Friday March 13, 20.10.06

Friday March 13, 22.32.47

Friday March 13, 20.35.23

Clearly. Sushi.

Friday March 13, 20.36.31

..and a placemat with Korean warnings about things in the food, and a lovely little beer glass with Hite, the Pabst Blue Ribbon of Korean beers (and wonderful for that..I’ve had my share there in Seoul). This was taken at Arado Restaurant, Whilshire and Wilton in Los Angeles.

A great Sushi (I guess..) restaurant on Wilshire and Wilton in the prototypical mixed use mini mall in Los Angeles. Four grown adults well-served with entrees, appetizers, plenty of better-than-good American sushi, beers, the works for $109, tax excluded. That’s reasonable to me, considering the next night, two beers and two sausages at the hipster downtown spot set a couple back $32.
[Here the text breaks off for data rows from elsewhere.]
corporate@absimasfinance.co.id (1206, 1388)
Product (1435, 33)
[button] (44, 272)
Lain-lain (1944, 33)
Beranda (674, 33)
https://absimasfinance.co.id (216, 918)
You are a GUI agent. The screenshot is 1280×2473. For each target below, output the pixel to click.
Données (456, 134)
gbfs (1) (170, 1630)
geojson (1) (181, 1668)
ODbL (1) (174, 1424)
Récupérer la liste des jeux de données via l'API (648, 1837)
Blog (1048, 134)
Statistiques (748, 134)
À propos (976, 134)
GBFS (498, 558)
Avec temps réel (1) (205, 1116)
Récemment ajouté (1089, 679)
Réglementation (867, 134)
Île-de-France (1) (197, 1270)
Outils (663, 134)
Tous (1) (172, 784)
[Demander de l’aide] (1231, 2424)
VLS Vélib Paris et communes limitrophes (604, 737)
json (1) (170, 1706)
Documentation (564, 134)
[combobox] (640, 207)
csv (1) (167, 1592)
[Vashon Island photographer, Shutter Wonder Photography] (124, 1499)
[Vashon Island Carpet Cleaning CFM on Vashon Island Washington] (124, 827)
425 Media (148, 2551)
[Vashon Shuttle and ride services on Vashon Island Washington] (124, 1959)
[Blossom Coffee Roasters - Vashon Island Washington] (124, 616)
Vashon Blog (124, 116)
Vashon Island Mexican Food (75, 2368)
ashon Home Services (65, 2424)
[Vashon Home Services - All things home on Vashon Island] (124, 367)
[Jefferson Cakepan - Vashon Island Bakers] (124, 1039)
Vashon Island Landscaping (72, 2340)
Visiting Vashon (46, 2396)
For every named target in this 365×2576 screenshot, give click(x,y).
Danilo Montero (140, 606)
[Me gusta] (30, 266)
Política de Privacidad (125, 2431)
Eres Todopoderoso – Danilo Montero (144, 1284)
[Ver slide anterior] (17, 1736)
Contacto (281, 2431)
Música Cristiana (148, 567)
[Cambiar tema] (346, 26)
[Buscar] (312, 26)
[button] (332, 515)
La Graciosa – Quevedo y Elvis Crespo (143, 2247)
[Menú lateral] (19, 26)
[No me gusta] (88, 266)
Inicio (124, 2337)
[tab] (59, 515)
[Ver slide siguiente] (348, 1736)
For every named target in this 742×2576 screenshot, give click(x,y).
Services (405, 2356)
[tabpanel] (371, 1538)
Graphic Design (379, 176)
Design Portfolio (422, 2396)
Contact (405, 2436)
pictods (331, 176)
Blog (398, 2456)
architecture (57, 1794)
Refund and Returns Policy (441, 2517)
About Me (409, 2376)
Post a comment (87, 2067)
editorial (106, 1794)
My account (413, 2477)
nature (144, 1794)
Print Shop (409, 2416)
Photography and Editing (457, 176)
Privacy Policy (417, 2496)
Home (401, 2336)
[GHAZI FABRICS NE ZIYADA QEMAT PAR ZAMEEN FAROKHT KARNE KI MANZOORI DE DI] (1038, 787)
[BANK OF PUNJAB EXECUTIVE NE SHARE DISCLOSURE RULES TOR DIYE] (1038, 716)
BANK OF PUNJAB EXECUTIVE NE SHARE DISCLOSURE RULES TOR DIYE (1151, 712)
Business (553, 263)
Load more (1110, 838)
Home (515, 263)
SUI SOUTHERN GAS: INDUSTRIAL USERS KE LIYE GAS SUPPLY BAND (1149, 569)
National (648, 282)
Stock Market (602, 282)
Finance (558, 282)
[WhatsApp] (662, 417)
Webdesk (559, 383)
But, what I found most intriguing about this place was that it was own and run by a Korean couple. Whilst I did not find out the motivation behind opening a Japanese style restaurant with sushi bar in the borderlands of Los Angeles’ Koreatown, I was curious. I wonder — where and when do these kinds of cultural borders get crossed and where are they allowed to transcend the typically hard-and-fast boundaries they define?

Why do I blog this? Curiosity about where and under what circumstances culture transposes.